Google’s Waymo risks repeating Silicon Valley’s most famous blunder - siberianbear
https://arstechnica.com/cars/2019/02/googles-waymo-risks-repeating-silicon-valleys-most-famous-blunder/
======
B-Con
> In his influential 2011 book The Lean Startup, Eric Ries advises companies
> entering a new market to develop a "minimum viable product"—the simplest
> product good enough to attract paying customers. This strategy allows a
> company to begin selling real products to real customers—and get real market
> feedback—as quickly as possible.

I think the problem is that they're only interested in selling fully
autonomous self-driving vehicles. There's very little market advantage in
selling a "mostly" self-driving car, and Waymo doesn't want to be in generic
car sales for years until they're ready. So they have to hold out for the 0 to
100 switch flip.

And they don't get to make mistakes and iterate on core functionality, so they
have to wait. People's lives and schedules will be at the mercy of these
vehicles, in a wide variety of operating contexts. They have to get it 100%
right. If they kill people the brand itself is potentially dead.

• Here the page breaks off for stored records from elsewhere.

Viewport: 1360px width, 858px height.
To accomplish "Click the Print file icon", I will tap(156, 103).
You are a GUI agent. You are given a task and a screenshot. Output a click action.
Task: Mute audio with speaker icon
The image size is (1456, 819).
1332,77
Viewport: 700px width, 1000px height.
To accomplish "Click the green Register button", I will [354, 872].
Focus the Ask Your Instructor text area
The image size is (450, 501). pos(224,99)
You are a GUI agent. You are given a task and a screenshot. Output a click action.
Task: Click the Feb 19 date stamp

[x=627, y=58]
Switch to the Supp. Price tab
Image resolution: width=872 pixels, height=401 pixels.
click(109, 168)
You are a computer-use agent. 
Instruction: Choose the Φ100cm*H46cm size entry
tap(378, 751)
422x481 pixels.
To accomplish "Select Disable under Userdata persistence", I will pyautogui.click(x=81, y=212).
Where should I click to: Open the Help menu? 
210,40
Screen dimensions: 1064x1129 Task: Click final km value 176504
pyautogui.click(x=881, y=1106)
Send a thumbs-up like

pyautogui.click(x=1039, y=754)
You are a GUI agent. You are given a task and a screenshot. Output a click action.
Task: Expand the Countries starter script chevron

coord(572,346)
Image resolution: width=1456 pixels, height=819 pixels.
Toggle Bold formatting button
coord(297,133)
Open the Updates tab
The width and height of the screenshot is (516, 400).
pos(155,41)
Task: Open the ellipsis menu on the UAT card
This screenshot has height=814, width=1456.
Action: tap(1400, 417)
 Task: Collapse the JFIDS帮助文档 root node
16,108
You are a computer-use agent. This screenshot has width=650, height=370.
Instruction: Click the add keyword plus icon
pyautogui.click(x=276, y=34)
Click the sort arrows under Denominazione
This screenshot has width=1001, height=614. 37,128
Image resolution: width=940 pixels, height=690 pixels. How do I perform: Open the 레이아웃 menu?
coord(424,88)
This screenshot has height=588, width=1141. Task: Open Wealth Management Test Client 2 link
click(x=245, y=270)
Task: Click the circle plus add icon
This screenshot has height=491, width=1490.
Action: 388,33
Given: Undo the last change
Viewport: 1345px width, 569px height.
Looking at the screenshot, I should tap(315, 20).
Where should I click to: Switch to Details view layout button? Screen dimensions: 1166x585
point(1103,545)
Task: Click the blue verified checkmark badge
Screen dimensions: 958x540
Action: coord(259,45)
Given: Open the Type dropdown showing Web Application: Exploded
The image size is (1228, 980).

So the picture is they need to go 0 to 100 with near 100% accuracy. Anything
less is at best brand dilution or at worst corporate suicide.

Tesla's approach matches the MVP idea more closely since they can add small
features incrementally. Presumably their eventual goal is to be able to say
"with this update your car is now fully autonomous". But they're in the
business of selling cars to begin with, so every release short of full
autonomy is A-OK. Autonomy is a feature, not the product.